Just last week, Epic Games bucked Apple in a very public way. In fact, the gaming company flipped Apple’s iconic YEAR NAME commercial against them. Epic is tired of Apple charging a 30% premium for gamers to download the Fortnite app. To move against Apple Computer, especially in such a public way, took an unbelievable amount of confidence. But, with 350 million registered Fortnite players, Epic decided that trolling was an effective way to make its point.
There is no arguing that the creative folks behind games and gaming consoles are onto something. Games, as a consumable item for young people, aren’t cheap. Game consoles can go for several hundred dollars. Most teens and young adults prioritize having a phone over having a car. Why?
Thirty years ago, I went to get my driver’s license on the very first day I could. I drove an old beat-up Chevy with an AM radio, and I was happy about it. I wanted to be able to see my friends on my terms, whenever I wanted to. My peers worked on their cars and washed their cars and rode together places. Technology has made it easier to connect. It’s nothing to have a face-to-face conversation with anyone in the world - instantly.

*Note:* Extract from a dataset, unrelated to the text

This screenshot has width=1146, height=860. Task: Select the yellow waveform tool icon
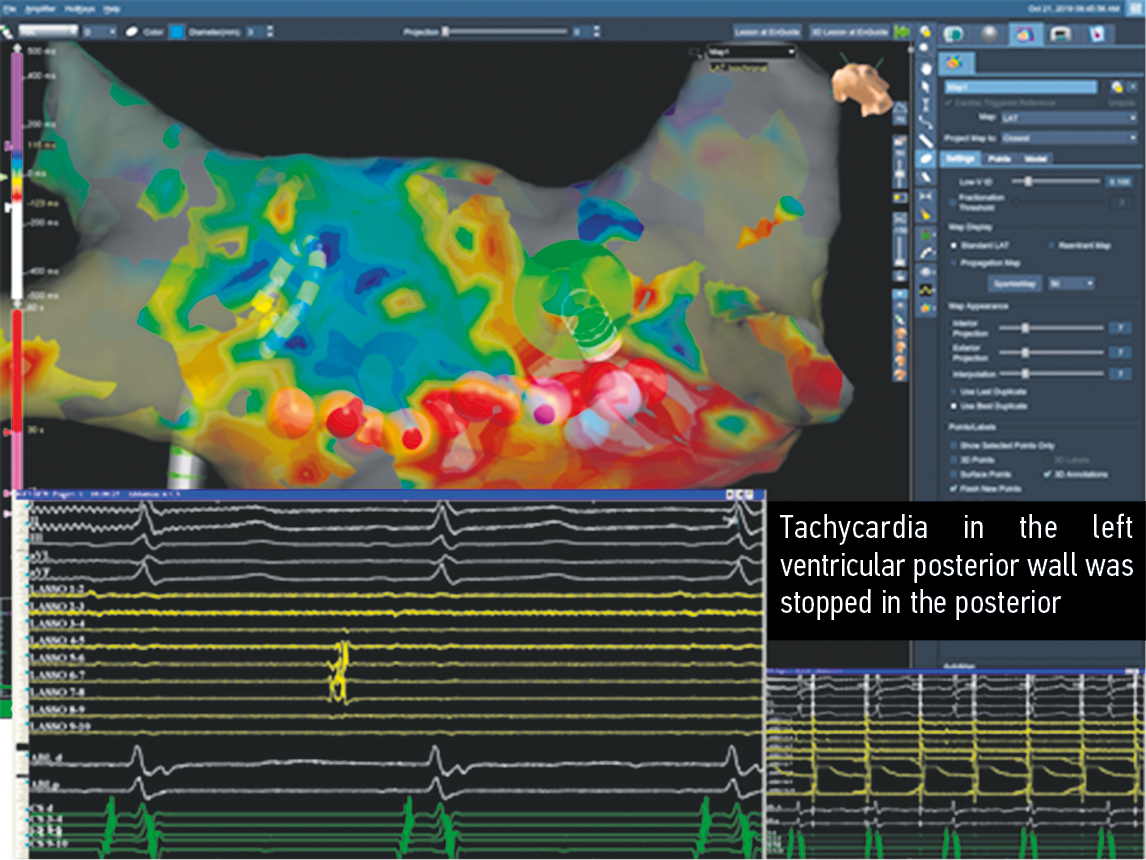926,290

This fall, universities are canceling classes due to COVID-19. It’s just too risky to have students living in dorms together, physically distanced by only a few feet. Parents are concerned that their children will lose the “college experience”. Maybe they already have.

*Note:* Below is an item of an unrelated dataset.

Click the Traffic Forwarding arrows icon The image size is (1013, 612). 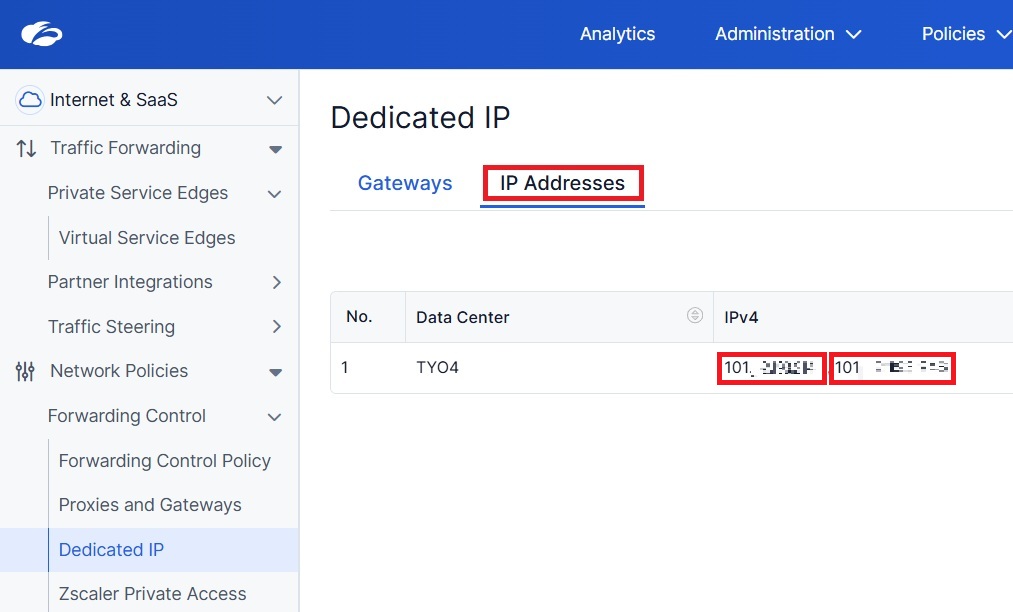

If my child was college-aged, I certainly would want them to be independent, make new friends, experience things on their own terms. I would want her to discover how to tackle the world without her parents hovering over her shoulder, but I also have to acknowledge that COVID-19 is not the only factor that will differentiate her experience from mine. Her life and the way she interacts with her friends is already vastly separate from what I experienced in my teenage years.
What I know about gaming, which is admittedly very little, is that the whole point is to overcome some sort of challenge, incrementally. Most games build upon themselves, adding new characters or abilities as the player completes levels of play. Games like Minecraft allow players to create their own worlds, and in Fortnite, occasionally avatars celebrate their players’ victories with an odd - and now viral - dance.
What does this tell us about what compels people to be engaged with video games?
Access is easy. The beginning levels are conquered simply, helping players build confidence. Challenges become more and more difficult, but rewards - while intangible - are celebrated. There are prizes to work toward in addition to those that players don’t suspect. Games give players limited options; players feel some control over their outcome, deepening engagement.
Today’s games add something that was missing in the days of Pac Man and the Super Mario Brothers: community. Where arcades once helped attract scores of children, kids are now connecting with other gamers virtually, talking to them online or via personal headsets during games. Those connections could be with kids down the block or halfway across the world.
If we focus on the positive side of that connection, it’s easy to understand why so many young people are dedicated gamers. Higher ed could learn something here.
Make enrolling easy
Give students little wins in the beginning of their experience at your college
Make goals achievable and celebrate them
Throw a surprise in here and there
Build affinity by building community and fostering events (online or otherwise) that are not necessarily academic
Find ways for students to connect with one another - especially while learning remotely
Personalize experiences as much as possible
It’s naive to think colleges will go back to “normal” anytime soon. The reality is, we will never come back to the place we were before COVID-19. What we can do, however, is notice how our students engage with each other in ways outside of our walls, and work to incorporate successful tactics into instruction.